- Born: 26 June 1906 Summer Hill, Sydney, New South Wales, Australia
- Died: 31 December 1992 (aged 86) Killara, New South Wales, Australia
- Other name: Francis Henry Critchley Hinder
- Known for: Painting, kinetic art, lumino kinetic art, camouflage

= Frank Hinder =

Australian painter, sculptor and art teacher

Francis Henry Critchley Hinder (26 June 1906 – 31 December 1992) was an Australian painter, sculptor and art teacher who is also known for his camouflage designs in World War II.

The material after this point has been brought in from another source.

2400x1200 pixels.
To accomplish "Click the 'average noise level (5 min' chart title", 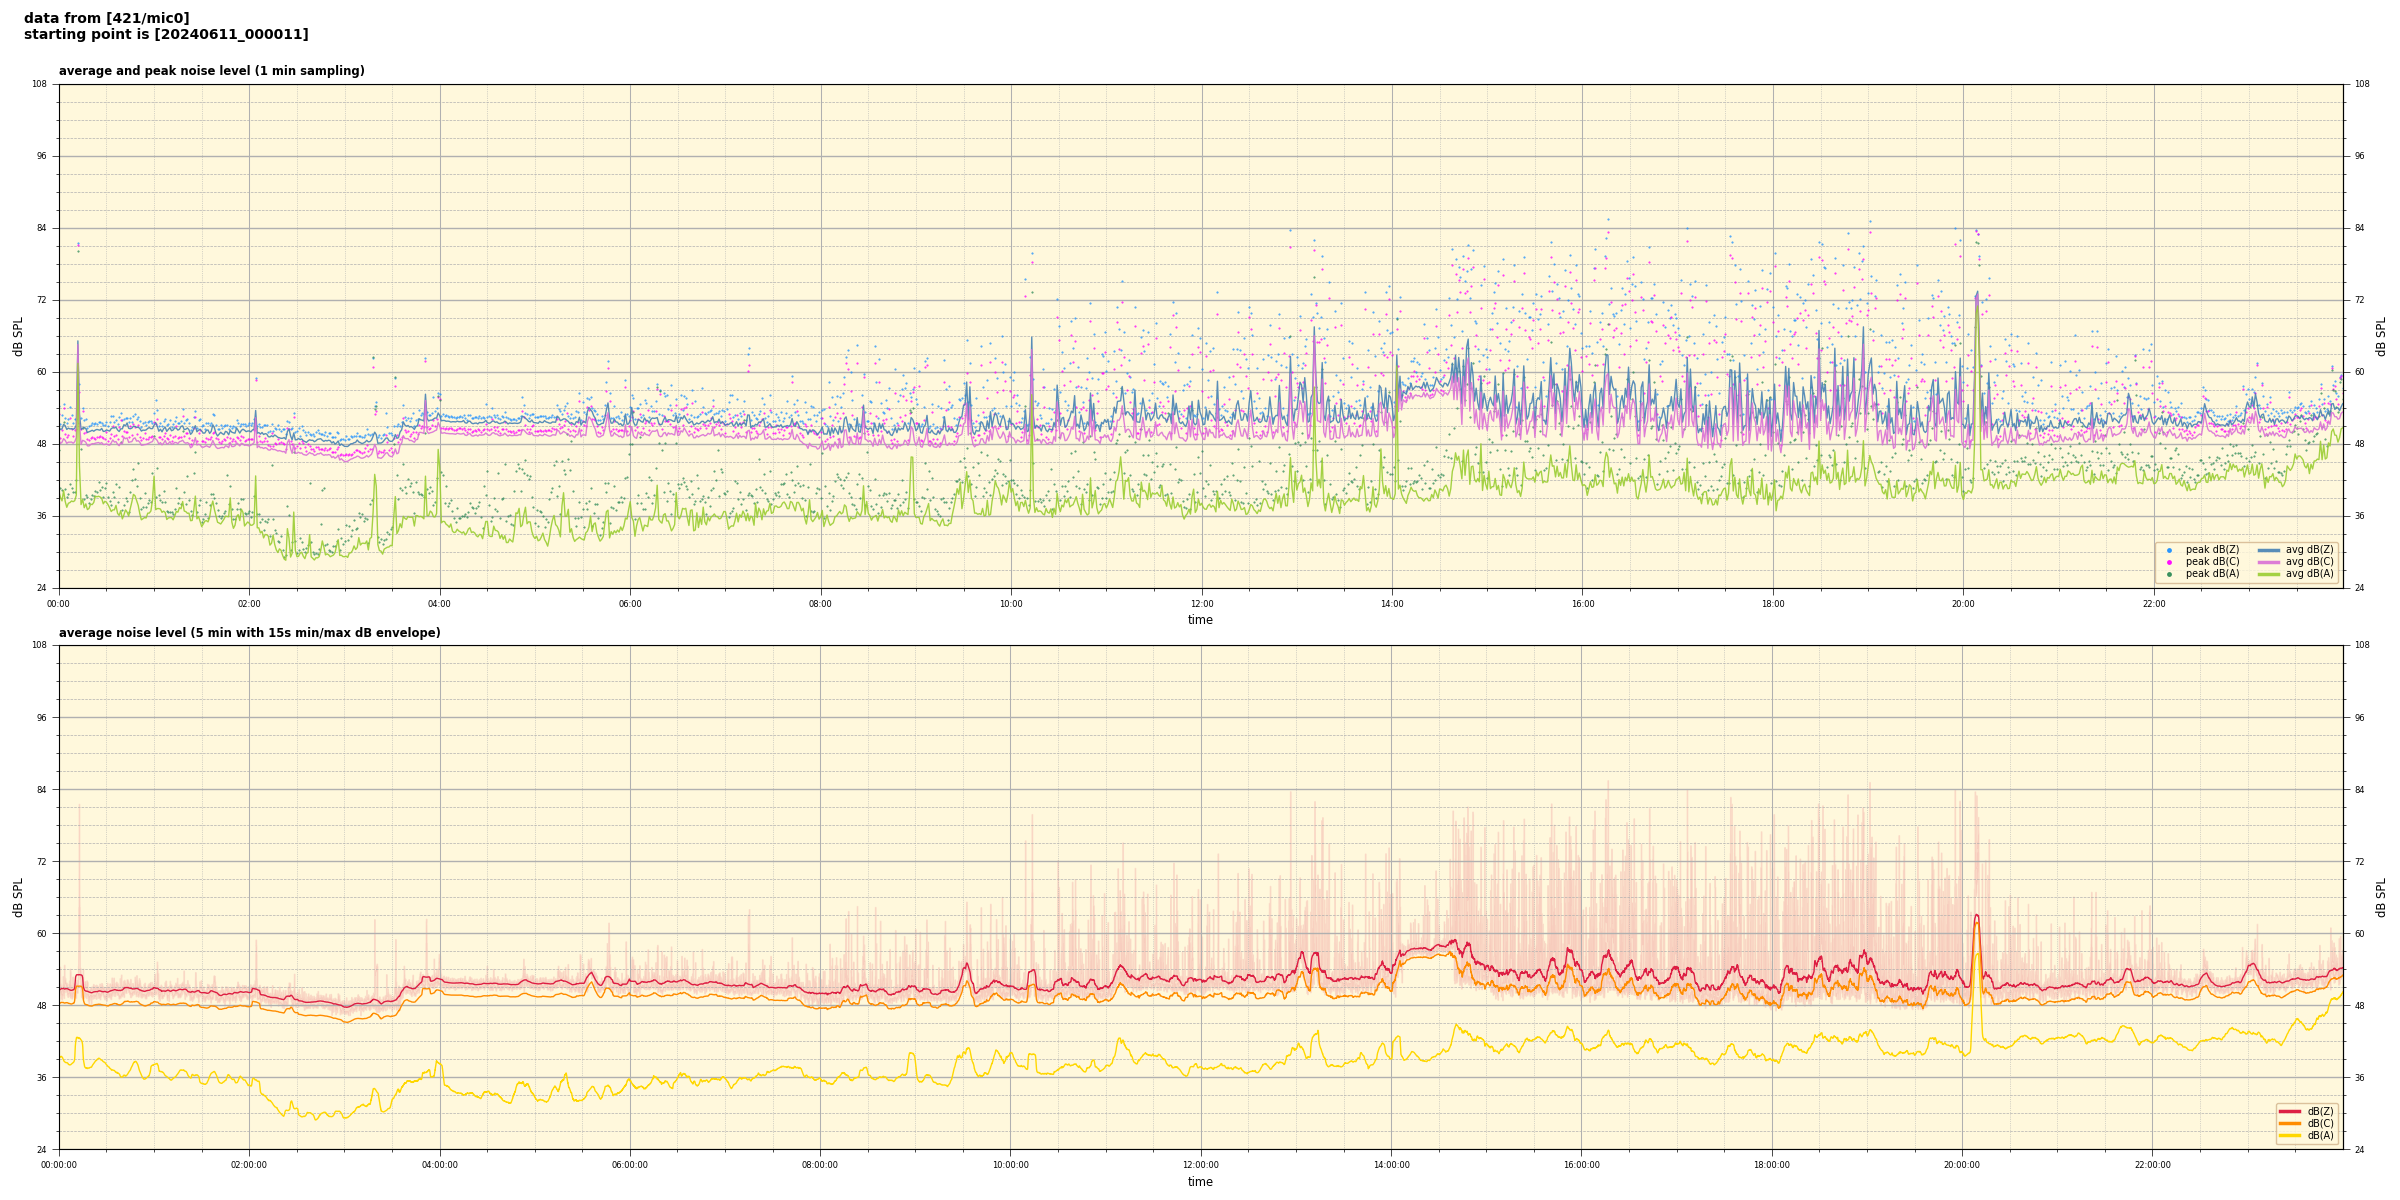I will click(249, 633).

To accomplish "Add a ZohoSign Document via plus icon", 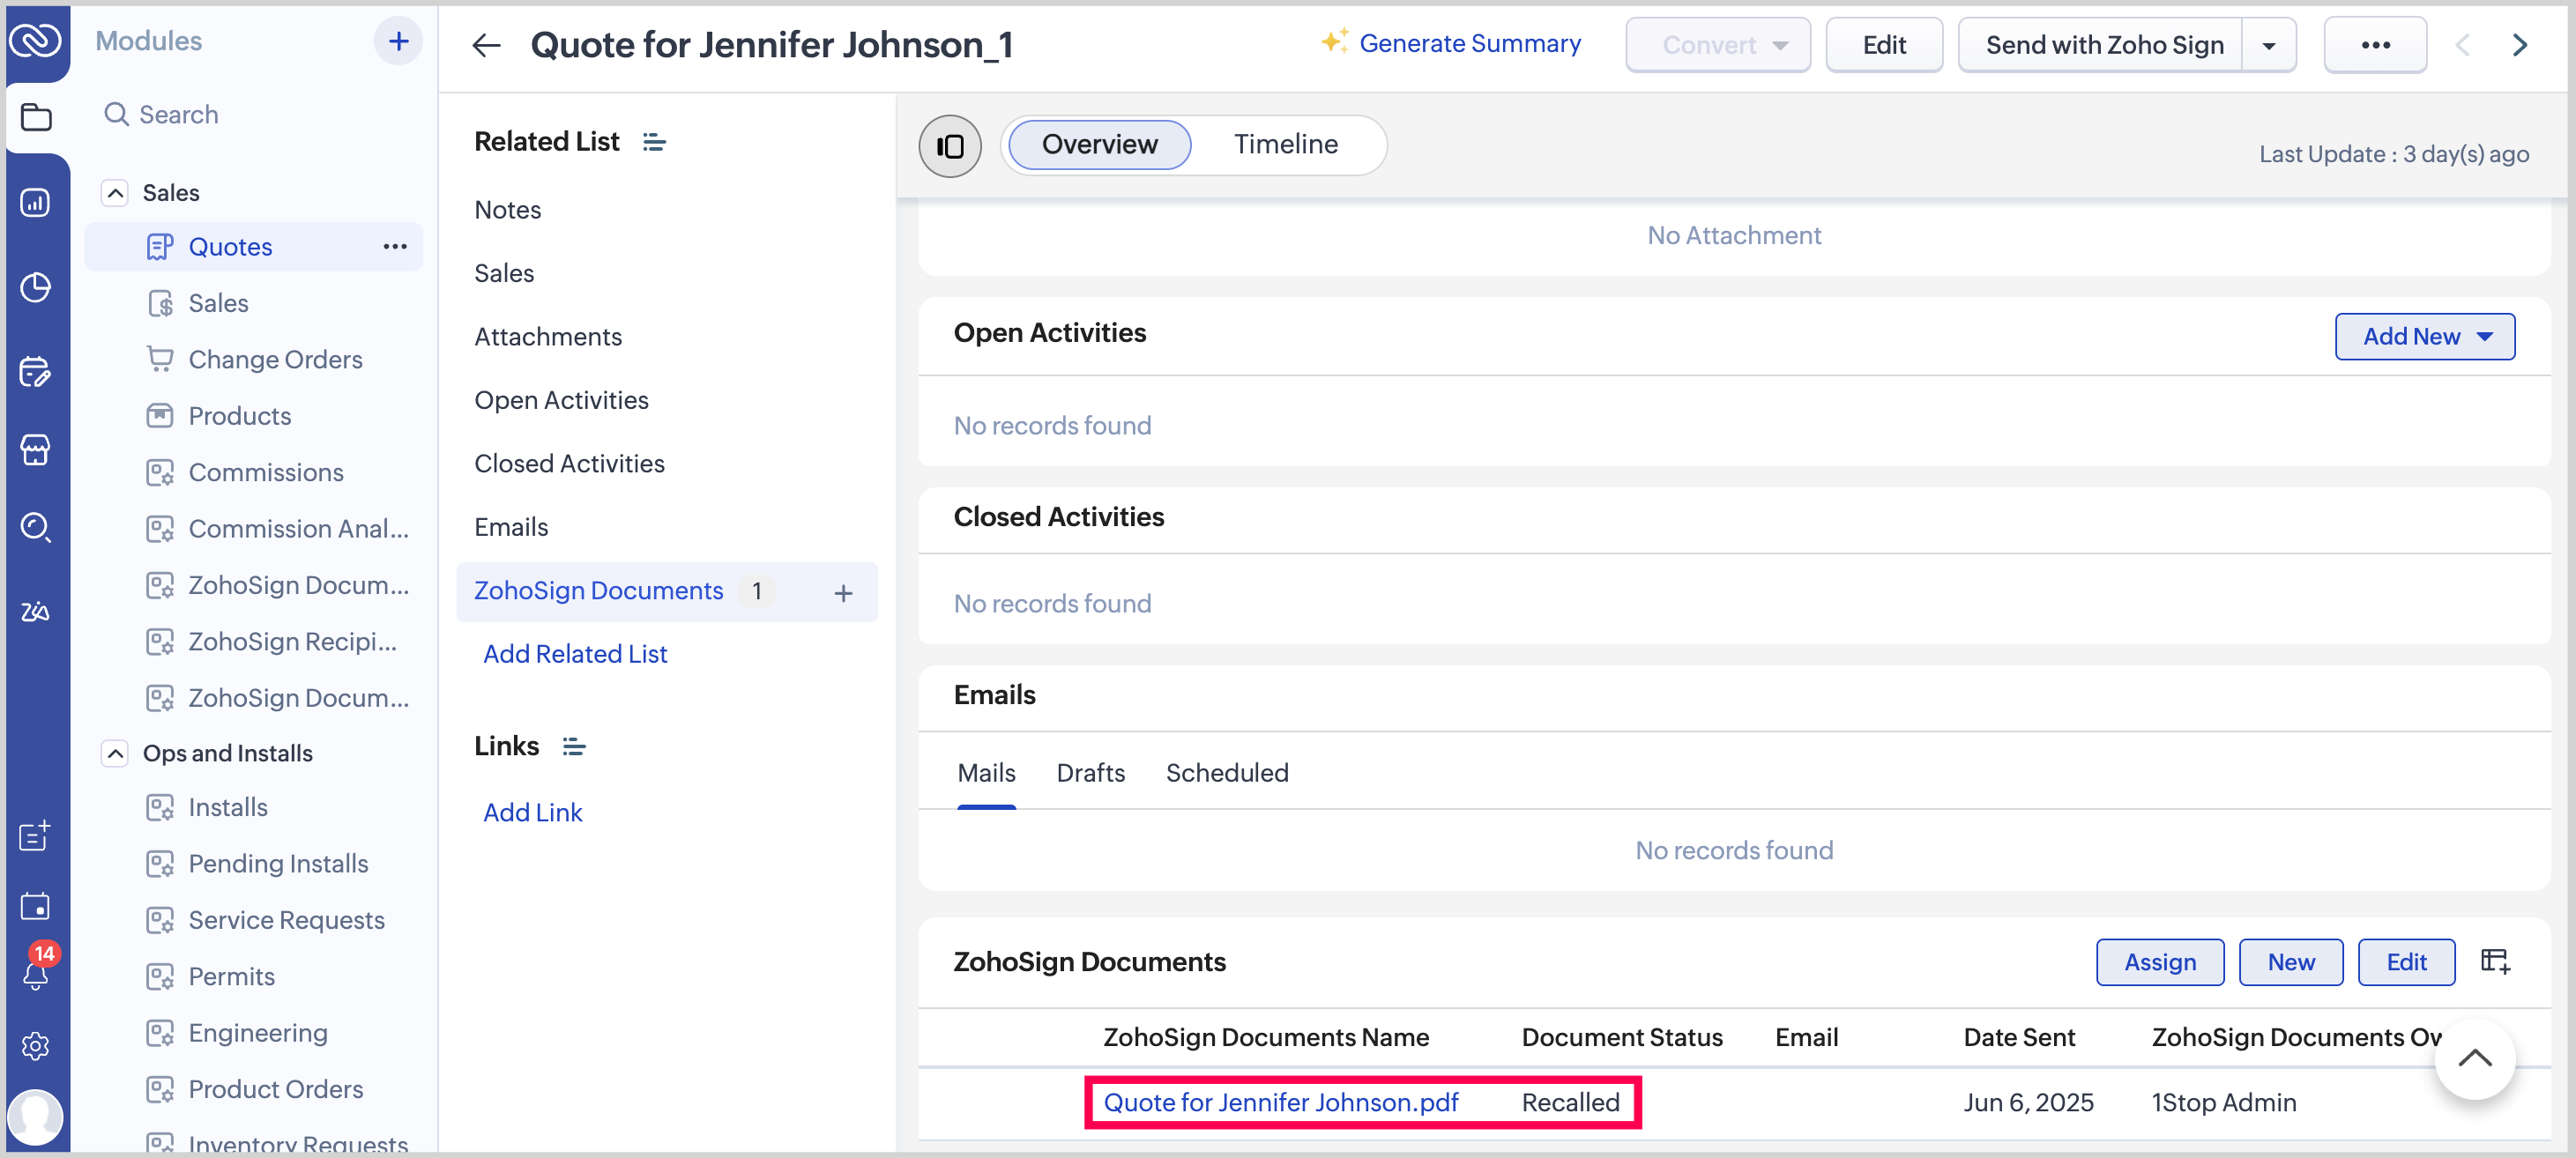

==Early life and education ==
Hinder was the fourth child of Enid Marguerite (née Pockley) and Henry Vincent Critchley Hinder (1865–1913). His father was a prominent surgeon, He was born in the family home Carleton a grand Italianate Victorian mansion in Summer Hill, New South Wales. He attended his father's alma mater, Newington College from 1916 until 1918. He then completed his high school education at Shore School, when his mother remarried and moved to the North Shore. As an art student he was tutored by Antonio Dattilo Rubbo at the Royal Art Society of New South Wales and at the East Sydney Technical College. Rubbo had also been his art master at Newington. While travelling he pursued his training at the Art Institute of Chicago, New York School of Fine and Applied Art and at the Taos summer school.

==Early career==
In the mid-1930s he worked as a commercial artist in the United States and taught at the Child-Walker School of Fine Art, Boston. On 17 May 1930 he married artist Margel Harris at the registry office in Wellesley, Massachusetts. They both returned to Sydney in August 1934, working in theatre design, advertising and graphic art.

==World War II==
Hinder was a lieutenant (1941–43) in the Citizen Military Forces (CMF). Working with Professor William Dakin, a Sydney University zoologist, and the civilian Sydney Camouflage Group, Hinder was seconded to the Camouflage Wing of the Royal Australian Engineers (1942–44) during World War II where he designed the Hinder Spider, a garnished conical frame for concealing a man, and dummy aircraft such as the Hindup. His wife Margel assisted his work by making scale wooden models.

==Postwar career==
After the war Hinder took a teaching position at the East Sydney Technical College and then became head of the Art Department of Sydney Teachers' College (now part of the University of Sydney) from 1958 to 1964. In 1952 he was awarded the Blake Prize for Religious Art for his painting Flight into Egypt, which is now held in the collection of the Art Gallery of Western Australia. As an artist he is best known for his abstract paintings, yet he also produced work across a diverse range of materials, including drawings and electric-light sculptures. He was a trustee of the Art Gallery of New South Wales and appointed as a Member of the Order of Australia. His work is held in many publics galleries including the Art Gallery of New South Wales, the Art Gallery of South Australia, the Australian National Gallery, the Australian War Memorial and the National Gallery of Victoria. Frank Hinder died aged 86 on 31 December 1992 at Killara, New South Wales.